- Relator(a)
- Ministro Og Fernandes
- Órgão julgador
- Segunda Turma
- Data do julgamento
- 21/03/2022
- Data de publicação
- 28/03/2022
STJ – Acórdão, Rel. Ministro Og Fernandes, Segunda Turma, j. 21/03/2022, p. 28/03/2022
PROCESSUAL CIVIL. EMBARGOS DE DECLARAÇÃO. ART. 1.022 DO CPC. OMISSÃO, CONTRADIÇÃO OU OBSCURIDADE. AUSÊNCIA. 1. Os embargos de declaração, conforme dispõe o art. 1.022, do CPC, destinam-se a suprir omissão, afastar obscuridade ou eliminar contradição existente no julgado, o que não ocorre na hipótese em apreço. 2. Não ficou demonstrada qualquer obscuridade, que se caracteriza pela ausência de clareza no teor do provimento judicial, de modo que reste dúbia ou até mesmo incompreensível a sua fundamentação ou a sua conclusão. 3. A contradição que autoriza a oposição de embargos de declaração é a interna, ou seja, aquela entre proposições do próprio julgado.
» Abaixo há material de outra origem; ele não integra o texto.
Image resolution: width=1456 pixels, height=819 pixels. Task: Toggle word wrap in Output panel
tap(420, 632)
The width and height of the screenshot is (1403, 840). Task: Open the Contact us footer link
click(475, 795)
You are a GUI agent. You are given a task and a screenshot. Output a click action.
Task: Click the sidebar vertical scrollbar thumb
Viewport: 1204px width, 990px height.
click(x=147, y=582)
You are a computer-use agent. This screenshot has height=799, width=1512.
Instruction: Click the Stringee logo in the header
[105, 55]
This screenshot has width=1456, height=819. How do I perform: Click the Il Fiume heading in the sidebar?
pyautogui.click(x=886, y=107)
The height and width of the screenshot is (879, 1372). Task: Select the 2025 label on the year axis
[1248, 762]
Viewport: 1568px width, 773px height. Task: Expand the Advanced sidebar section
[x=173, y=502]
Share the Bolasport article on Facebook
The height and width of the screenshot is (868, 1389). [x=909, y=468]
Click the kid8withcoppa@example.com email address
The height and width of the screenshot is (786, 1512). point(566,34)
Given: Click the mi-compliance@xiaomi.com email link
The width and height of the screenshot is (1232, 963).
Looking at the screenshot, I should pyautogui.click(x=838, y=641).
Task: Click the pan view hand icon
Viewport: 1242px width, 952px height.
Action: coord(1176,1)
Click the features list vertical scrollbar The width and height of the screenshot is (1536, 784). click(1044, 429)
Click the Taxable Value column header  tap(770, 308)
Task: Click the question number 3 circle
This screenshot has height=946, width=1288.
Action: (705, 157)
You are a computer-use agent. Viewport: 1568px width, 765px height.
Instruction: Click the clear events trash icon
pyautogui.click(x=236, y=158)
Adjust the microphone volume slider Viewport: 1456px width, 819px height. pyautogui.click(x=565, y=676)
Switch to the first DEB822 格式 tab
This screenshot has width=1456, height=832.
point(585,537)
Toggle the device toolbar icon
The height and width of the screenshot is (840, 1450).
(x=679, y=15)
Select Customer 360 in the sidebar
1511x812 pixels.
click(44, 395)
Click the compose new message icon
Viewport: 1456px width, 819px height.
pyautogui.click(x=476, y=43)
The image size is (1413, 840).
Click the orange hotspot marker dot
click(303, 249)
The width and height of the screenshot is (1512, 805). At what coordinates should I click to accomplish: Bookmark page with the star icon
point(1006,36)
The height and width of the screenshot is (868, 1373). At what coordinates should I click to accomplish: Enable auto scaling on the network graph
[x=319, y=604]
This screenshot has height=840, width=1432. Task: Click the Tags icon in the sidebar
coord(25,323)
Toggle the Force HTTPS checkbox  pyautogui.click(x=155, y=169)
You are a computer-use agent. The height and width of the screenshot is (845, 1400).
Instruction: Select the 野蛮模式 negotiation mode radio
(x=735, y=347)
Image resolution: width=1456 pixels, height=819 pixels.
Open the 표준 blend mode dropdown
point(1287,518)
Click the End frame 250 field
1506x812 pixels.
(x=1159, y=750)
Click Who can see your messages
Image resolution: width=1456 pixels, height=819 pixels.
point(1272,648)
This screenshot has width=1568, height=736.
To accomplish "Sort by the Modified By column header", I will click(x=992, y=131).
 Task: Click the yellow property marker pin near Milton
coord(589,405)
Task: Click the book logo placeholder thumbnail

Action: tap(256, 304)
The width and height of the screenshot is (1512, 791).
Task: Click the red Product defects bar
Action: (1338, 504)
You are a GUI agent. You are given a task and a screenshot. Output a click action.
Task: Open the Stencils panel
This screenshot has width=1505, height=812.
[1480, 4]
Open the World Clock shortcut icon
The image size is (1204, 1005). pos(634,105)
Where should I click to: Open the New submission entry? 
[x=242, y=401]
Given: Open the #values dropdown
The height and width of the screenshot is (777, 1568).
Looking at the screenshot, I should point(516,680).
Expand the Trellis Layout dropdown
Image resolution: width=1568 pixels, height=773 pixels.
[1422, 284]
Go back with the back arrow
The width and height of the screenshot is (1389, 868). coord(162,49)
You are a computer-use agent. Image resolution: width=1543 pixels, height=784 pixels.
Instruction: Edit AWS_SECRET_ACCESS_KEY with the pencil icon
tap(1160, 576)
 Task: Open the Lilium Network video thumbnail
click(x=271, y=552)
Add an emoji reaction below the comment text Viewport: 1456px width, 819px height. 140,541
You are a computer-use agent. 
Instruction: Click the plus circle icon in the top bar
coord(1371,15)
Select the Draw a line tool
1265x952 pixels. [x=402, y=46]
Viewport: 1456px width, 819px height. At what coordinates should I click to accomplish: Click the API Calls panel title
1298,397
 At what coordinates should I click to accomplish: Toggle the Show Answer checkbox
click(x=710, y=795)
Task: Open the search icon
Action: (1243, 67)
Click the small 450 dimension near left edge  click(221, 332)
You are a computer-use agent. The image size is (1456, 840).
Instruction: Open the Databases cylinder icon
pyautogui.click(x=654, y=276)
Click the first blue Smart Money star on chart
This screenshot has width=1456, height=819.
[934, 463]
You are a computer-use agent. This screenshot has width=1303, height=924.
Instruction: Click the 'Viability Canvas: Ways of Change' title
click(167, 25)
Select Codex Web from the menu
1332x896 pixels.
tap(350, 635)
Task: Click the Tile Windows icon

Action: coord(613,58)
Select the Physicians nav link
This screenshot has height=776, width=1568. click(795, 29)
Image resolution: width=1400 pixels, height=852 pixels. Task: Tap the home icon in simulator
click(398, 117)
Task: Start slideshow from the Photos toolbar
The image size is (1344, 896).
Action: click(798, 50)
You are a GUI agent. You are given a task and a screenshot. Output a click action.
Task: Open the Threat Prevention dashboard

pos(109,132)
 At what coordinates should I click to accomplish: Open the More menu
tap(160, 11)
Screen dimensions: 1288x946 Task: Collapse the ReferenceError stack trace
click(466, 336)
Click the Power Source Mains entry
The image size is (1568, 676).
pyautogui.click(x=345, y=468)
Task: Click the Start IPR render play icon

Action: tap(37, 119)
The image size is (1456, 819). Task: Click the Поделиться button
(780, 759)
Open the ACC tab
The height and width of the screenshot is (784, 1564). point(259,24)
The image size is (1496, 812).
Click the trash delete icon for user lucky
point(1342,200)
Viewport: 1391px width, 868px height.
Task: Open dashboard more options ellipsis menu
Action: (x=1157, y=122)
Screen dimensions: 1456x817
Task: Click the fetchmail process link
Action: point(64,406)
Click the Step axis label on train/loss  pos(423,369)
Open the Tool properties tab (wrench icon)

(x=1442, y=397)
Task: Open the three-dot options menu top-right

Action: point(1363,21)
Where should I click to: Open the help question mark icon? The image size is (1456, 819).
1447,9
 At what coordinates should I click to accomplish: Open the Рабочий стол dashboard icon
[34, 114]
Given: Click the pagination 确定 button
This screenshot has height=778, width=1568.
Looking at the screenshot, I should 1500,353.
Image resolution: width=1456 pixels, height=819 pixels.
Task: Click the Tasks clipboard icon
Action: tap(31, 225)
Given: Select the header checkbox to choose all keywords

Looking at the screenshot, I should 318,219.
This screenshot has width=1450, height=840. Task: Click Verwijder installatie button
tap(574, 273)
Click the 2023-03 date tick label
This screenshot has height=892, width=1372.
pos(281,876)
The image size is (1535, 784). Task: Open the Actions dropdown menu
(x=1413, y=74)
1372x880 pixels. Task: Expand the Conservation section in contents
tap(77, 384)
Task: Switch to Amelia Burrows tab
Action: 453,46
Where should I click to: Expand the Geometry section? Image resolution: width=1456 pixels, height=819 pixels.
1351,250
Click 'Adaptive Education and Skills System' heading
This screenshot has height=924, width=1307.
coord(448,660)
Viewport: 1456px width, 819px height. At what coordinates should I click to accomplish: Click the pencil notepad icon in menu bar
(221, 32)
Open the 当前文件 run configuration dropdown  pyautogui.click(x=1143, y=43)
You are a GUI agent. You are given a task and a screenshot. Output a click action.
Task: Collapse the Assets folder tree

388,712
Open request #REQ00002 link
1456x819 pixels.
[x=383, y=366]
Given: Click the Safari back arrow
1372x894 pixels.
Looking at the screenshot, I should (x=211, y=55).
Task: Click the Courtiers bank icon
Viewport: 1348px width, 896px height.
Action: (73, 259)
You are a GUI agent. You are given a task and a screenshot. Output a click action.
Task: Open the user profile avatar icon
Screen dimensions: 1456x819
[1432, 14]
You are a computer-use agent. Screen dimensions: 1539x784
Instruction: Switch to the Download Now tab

O descontentamento com as conclusões do julgado não enseja a contradição prevista no art. 1.022, I, do CPC/2015. 4. Não há que se falar em ausência de fundamentação quando os votos dos demais magistrados que compõem o órgão colegiado se reportam ao voto do relator, devidamente fundamentado. Precedentes. 5. Verifica-se, portanto, a pretensão exclusiva de se rediscutir a causa, a fim de modificar a decisão embargada, o que não se coaduna com a via dos aclaratórios. Precedentes. 6. Embargos de declaração rejeitados. (EDcl no AgInt nos EDcl no AREsp n. 1.862.168/DF, relator Ministro Og Fernandes, Segunda Turma, julgado em 21/3/2022, DJe de 28/3/2022.)